I’m not calling George Harrison the godfather of ambient or world music, merely noting that Wonderwall Music makes a solid case for him as an early and intrepid musical explorer. Mind you, this music is not meant to replace the music of The Beatles; “Party Seacombe” is a fair match for “Flying” and “Ski-ing” rocks out thanks to Eric Clapton and an uncredited Ringo Starr, but that still leaves you with about forty minutes of music that really doesn’t sound anything like The Beatles (“Within You Without You” not withstanding).
Original LP Version
A1. Microbes (3:39)
A2. Red Lady Too (1:53)
A3. Tabla And Pakavaj/In The Park (5:16)
A4. Drilling A Home/Guru Vandana (4:14)
A5. Greasy Legs/Ski-ing And Gat Kiwani/Dream Scene (10:08)
B1. Party Seacombe (4:34)
B2. Love Scene/Crying (5:34)
B3. Cowboy Museum (1:27)
B4. Fantasy Sequins/Glass Box (4:15)
B5. On The Bed (1:05)
B6. Wonderwall To Be Here (1:24)
B7. Singing Om (1:54)
All songs composed and arranged by George Harrison.

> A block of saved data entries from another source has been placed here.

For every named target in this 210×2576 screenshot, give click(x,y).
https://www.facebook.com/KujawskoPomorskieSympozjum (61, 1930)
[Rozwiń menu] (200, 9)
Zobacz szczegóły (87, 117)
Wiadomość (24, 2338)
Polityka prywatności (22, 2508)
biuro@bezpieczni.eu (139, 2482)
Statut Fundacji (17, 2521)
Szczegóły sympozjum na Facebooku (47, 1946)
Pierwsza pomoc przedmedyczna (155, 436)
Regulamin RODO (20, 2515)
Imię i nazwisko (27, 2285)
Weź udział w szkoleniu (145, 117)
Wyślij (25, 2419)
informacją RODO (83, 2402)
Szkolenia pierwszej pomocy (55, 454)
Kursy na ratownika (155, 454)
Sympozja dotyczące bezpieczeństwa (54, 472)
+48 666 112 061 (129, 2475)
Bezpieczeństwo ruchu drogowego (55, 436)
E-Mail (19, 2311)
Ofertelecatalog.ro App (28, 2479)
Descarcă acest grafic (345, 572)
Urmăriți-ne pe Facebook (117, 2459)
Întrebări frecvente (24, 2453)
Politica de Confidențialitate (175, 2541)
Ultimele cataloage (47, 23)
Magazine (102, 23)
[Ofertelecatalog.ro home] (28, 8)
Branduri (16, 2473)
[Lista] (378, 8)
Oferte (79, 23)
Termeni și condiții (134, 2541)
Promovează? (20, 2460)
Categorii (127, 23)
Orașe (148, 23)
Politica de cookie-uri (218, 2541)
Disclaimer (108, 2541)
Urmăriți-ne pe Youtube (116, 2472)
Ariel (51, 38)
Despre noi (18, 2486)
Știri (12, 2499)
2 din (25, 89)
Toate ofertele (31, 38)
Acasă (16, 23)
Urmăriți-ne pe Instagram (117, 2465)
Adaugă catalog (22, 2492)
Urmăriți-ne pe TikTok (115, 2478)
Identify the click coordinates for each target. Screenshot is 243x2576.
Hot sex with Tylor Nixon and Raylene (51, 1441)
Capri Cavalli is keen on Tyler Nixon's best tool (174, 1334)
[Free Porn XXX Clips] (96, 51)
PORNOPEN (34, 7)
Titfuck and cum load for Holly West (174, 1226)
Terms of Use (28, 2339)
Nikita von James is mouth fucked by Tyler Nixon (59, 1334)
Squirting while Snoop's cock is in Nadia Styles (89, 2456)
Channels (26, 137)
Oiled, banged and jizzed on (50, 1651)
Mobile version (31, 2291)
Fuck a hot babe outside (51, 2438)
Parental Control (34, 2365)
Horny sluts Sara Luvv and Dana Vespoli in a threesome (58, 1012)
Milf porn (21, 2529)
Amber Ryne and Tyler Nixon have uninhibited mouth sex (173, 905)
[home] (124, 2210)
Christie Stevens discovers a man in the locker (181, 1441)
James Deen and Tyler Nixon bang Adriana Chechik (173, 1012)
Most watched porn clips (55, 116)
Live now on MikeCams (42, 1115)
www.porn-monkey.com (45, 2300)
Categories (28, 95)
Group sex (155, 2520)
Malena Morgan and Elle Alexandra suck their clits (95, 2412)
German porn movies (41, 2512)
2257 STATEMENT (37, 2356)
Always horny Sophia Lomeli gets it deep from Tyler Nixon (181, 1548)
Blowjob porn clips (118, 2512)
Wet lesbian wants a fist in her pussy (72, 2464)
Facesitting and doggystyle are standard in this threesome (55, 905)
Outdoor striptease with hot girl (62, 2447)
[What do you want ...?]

George Harrison (piano, mellotron, acoustic & electric guitars, tape loops) with Edward Antony Ashton (jangle piano, organ), John Barham (piano, flugel horn), Indril Bhattacharya (sitar), Eddie Clayton (Eric Clapton) (guitar on A5), Rij Ram Desad (harmonium, tabla-tarang), Roy Dyke (drums), Shankar Ghosh (sitar), Sharad & Hanuman Jadev (shanhais), S.R. Kenkare (flute), Ashish (Aashish) Khan (sarod), Colin Manley (guitar, steel guitar), Mahapurush Misra (tabla, pakavaj), Tommy Reilly (harmonica), Philip Rogers (bass), Chandra Shakher (sur-bahar), Shambu-Das (sitar), Shiv Kumar Sharmar (santoor), Vinaik Vora (thar-shanhai). Produced by George Harrison.
Photo by Astrid Kemp. Sleeve designs by Bob Gill/JohnKelly/Alan Aldridge from a photograph by Camera Press.
Released on elpee and 8-track on December 2, 1968 in the UK (Apple, SAPCOR 1) and the US (Apple, ST/8XT-3350) with insert; reached #49 on the US charts. 8-track features different track order.
- Re-issued on elpee and cassette in France (Apple, 2C 066-90.490) and Germany (Apple, 1C 062/1C 244-90 490).
- Re-issued on elpee in Germany (Apple/Horzu, SHZE-250).
- Re-issued on elpee in Japan (Apple, EAP-9031X).
- Re-released on remastered compact disc on June 24, 1992 in the US (Capitol, 98706), Brazil (EMI, 98706) and Japan (EMI, TOCP-7096).
- Re-released on remastered 180g vinyl elpee in 2014 in Germany (Apple, 0602557090307).
- Re-released on super high material compact disc on October 15, 2014 in Japan (Universal, UICY-76635).
- Re-issued on SHMCD on February 24, 2017 in Japan (Universal, UICY-78135).